Posted: Saturday, October 3, 2009 12:00 am

    MORTON — Close to 100 people, primarily residing in East Lewis County, will be back to work this month when Hampton Affiliates reopens its Morton stud mill on Monday.

    The sawmill will start up next week; the planer mill will remained closed until Oct. 19, according to Steve Zika, Hampton’s chief executive officer.

    The mill has been closed since last December, when severe winter storms collapsed a warehouse roof and rendered the mill inoperable.

    Repairs and rebuilding are nearly complete, Zika reported earlier this week. But the Morton mill will not return to its original level of productivity.

    Due to low consumer demand, depressed lumber prices, and constricted log supply from one of the company’s major vendors, the mill will start back up under reduced capacity, Zika said.

    A report released this summer stated the mill would be returning at just 50 percent of normal capacity. Figures provided this week from plant manager Tim Johnson puts the number just slightly higher, at around 60 percent.

    Before closing, the mill was employing close to 165 people.

    The re-open has gotten a late start. Reports this summer had predicted that the Morton sawmill would start up again in September.

    But Zika stated the company has tried to be fair to its employees during the closure and the delay in reopening.

    “While we are excited to have the rebuild construction almost complete in a safe and cost-effective manner,” he said, “we regret the stress this downtime has put on our employees and the community.”

    The company has continued to provide health care benefits to all Morton employees during the closure period.

    And since the plant will be starting up in “reduced production mode,” as Zika explained it, the company has also paid 60 days of wages to all former, eligible Morton employees not offered re-employment.

    Those left unemployed have few choices for work in the Morton area.

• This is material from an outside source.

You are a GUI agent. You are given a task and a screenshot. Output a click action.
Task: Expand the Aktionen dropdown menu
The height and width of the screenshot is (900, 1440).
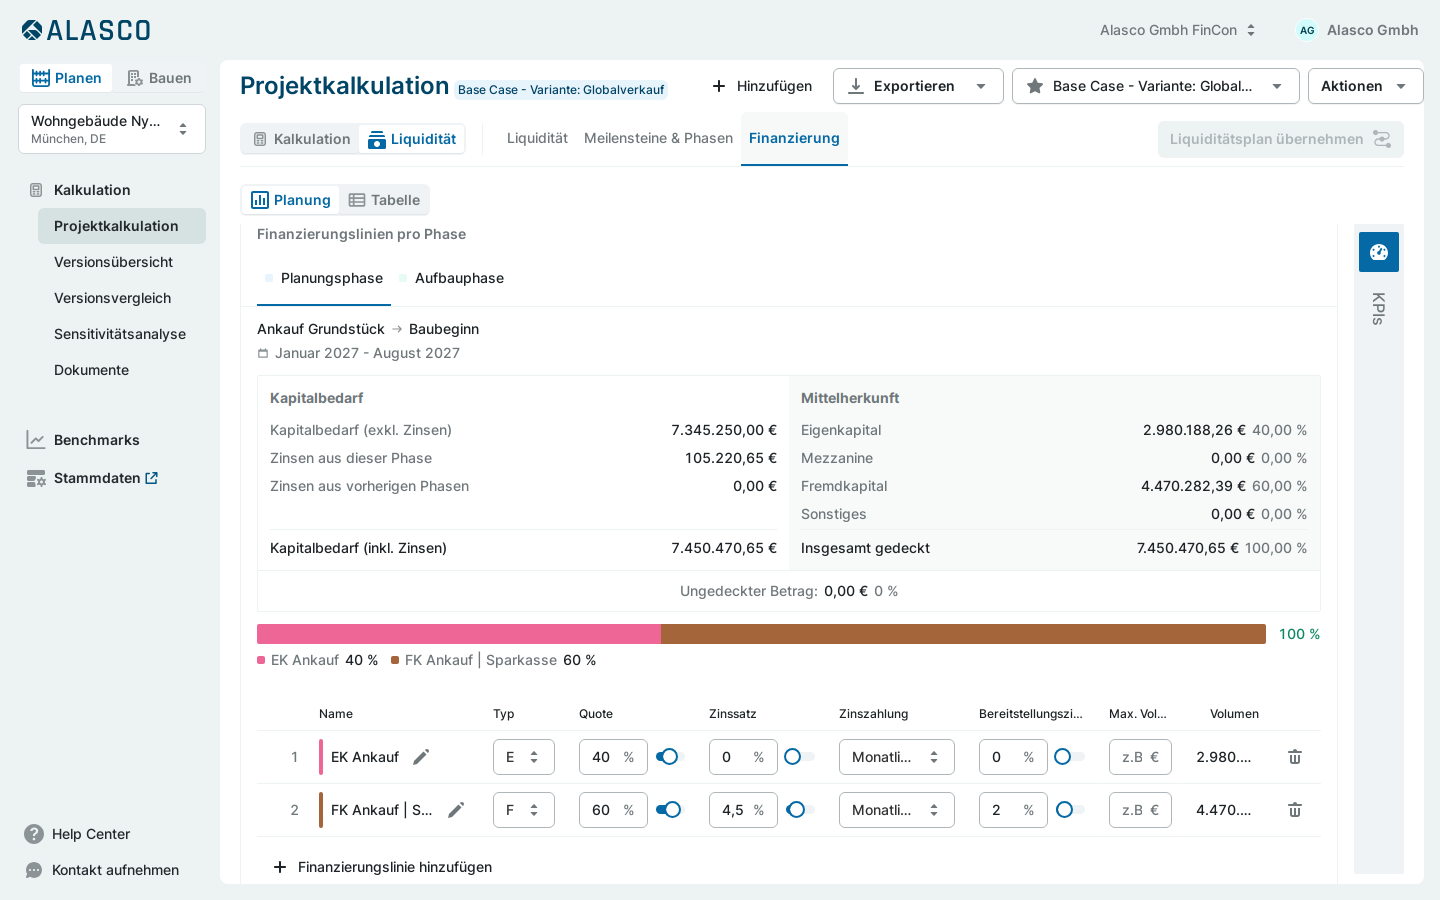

Tubafor, the TMI Forest Products sawmill in Morton just across the street from Hampton, cut back on its production hours this summer as well.

    Tubafor and Hampton, along with Morton General Hospital, constitute Morton’s three largest employers.

    Hampton’s other Lewis County stud mill, located in Randle, will return to normal operating hours this month. The mill had increased production hours to accommodate customers during Morton’s closure, Zika said.

    “We remain optimistic that modest signs of improvement in the economy will continue and housing markets will start to rally beginning in 2010,” he said. “But in the short-term, we will continue to operate in a curtailed mode at all of our sawmill facilities.”